6.01.2014

o platonismo pós-moderno

"é minha noiva quem faz isso por mim".

demorou algum tempo. eu sei, eu já sabia que algo havia, mas ainda assim: demorou algum tempo para me recuperar. foi quase como se eu estivesse para desabar no chão, sem ter tropeçado, sem ter perdido a pressão. o frio de um looping de roller coster, sem as mãos. noiva?

não que eu já não soubesse que havia algo. a aliança no anelar da mão direita atestava o óbvio. era inegável que algo havia. e eu repetia que aquele anel era um campo de força que me repelia. (e, paradoxalmente, ainda me atraía). vai ver era vontade de que nada fosse, e fosse para o espaço o laço que aquilo unia.
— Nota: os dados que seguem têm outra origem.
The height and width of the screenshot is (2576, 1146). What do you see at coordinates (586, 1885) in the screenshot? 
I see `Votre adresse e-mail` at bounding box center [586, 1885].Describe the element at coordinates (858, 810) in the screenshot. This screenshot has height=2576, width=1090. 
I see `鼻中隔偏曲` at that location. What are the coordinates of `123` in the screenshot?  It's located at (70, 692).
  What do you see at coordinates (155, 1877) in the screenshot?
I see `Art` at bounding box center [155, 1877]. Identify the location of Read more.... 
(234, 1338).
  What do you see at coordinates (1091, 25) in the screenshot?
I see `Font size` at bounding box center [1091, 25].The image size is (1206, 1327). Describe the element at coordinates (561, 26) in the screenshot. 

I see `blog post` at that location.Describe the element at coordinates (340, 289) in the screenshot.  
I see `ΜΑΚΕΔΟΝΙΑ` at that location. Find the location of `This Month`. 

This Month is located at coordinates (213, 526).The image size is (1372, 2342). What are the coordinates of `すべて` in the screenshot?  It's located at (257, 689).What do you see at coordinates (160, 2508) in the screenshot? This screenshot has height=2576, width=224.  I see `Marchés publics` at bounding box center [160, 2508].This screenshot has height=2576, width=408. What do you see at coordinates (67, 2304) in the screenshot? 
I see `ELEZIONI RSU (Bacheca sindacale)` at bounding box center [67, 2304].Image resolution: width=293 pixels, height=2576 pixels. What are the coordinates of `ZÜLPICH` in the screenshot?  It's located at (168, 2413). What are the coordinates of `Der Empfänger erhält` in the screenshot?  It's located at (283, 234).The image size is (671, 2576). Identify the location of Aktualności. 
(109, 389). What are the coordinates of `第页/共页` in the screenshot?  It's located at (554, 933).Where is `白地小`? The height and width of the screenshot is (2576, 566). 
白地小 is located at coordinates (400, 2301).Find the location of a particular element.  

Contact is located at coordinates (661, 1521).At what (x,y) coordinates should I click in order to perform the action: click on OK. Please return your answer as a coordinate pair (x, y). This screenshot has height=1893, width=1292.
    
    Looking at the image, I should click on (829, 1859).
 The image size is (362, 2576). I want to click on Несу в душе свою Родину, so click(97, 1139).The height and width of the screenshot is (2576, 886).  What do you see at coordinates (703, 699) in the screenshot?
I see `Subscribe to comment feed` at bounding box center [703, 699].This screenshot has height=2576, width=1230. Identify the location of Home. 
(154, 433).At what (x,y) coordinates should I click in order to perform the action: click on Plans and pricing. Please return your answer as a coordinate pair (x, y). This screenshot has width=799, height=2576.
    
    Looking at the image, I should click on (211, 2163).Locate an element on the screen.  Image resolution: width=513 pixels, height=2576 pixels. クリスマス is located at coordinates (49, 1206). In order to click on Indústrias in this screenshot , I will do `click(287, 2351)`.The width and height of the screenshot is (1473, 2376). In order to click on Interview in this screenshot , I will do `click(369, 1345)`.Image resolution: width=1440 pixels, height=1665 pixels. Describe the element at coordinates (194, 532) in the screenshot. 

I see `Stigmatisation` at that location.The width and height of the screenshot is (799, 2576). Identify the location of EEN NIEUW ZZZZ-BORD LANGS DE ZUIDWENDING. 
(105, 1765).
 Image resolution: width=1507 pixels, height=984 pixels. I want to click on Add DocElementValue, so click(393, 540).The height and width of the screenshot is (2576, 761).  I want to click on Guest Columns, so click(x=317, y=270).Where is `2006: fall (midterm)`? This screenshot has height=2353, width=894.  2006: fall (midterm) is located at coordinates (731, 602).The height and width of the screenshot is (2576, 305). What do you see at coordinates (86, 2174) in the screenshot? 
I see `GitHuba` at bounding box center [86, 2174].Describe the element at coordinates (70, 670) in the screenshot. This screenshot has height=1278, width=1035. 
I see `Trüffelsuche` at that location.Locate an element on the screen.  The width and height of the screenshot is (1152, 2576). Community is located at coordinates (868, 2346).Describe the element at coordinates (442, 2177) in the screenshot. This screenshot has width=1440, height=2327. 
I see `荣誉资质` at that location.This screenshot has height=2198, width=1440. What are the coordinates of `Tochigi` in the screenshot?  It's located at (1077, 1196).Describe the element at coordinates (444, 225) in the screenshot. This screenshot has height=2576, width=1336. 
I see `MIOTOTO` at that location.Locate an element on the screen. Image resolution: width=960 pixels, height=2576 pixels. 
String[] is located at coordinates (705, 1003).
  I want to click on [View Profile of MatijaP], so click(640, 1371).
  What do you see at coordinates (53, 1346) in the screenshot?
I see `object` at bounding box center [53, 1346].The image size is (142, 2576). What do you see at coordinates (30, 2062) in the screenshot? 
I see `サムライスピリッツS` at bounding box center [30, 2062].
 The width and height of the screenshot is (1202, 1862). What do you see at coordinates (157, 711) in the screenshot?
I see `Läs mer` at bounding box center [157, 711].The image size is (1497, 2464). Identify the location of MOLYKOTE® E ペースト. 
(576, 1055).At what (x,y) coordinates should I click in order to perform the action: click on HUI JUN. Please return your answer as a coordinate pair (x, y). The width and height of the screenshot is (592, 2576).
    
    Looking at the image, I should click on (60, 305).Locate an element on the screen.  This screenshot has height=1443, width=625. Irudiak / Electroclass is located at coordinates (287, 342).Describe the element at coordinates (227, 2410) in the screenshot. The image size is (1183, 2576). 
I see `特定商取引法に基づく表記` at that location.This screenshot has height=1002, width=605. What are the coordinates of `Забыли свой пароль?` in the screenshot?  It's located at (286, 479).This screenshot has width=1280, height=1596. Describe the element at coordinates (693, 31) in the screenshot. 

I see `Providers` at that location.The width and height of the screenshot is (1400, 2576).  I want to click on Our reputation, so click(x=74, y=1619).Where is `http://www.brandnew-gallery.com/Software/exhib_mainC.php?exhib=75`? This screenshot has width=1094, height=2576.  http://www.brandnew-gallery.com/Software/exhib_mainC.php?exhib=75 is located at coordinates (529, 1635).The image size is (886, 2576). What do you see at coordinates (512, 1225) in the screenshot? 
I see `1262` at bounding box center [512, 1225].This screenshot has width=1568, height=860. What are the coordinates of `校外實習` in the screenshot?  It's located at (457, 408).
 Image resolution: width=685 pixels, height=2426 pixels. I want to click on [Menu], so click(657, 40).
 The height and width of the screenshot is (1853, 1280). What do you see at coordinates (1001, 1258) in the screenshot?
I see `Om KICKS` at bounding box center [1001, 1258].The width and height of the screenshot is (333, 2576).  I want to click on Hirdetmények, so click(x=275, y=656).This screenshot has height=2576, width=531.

ainda sabendo, eu me inventava de aventuras. o fato de nunca ter, até então, mencionado nada, nem ninguém, me parecia uma vaga esperança de proteção. vai saber, não? essa profissão deve inspirar muitas fantasias, enganos, tentativa de aproximação. fetiche. mais vale um anel de compromisso nenhum que três séries de verbos de esquiva, três substantivos contra o constrangimento, um objeto tornado indireto, indeterminado e oculto.

eu era um cara apaixonado. eu sou um cara apaixonado. mas de um amor de distâncias. não queria nem beijos nem abraços, só queria não manter vazia minha piscina de afetos. golpe duro, golpe baixo:  você elege alguém para gostar, por puro amor, para não se sentir vazio; então o vazio se torna puro e o amor, uma via crucis de ouro.

eu entendia meu lugar no altar: genuflexo, temeroso do olhar de cima, rezando por atenção como quem pede graças aos santos canonizados. entretanto, isto: contrariando tudo, eu interpretava os gestos mais desinteressados como as mais espontâneas formas de demonstrar afeto. recíproco.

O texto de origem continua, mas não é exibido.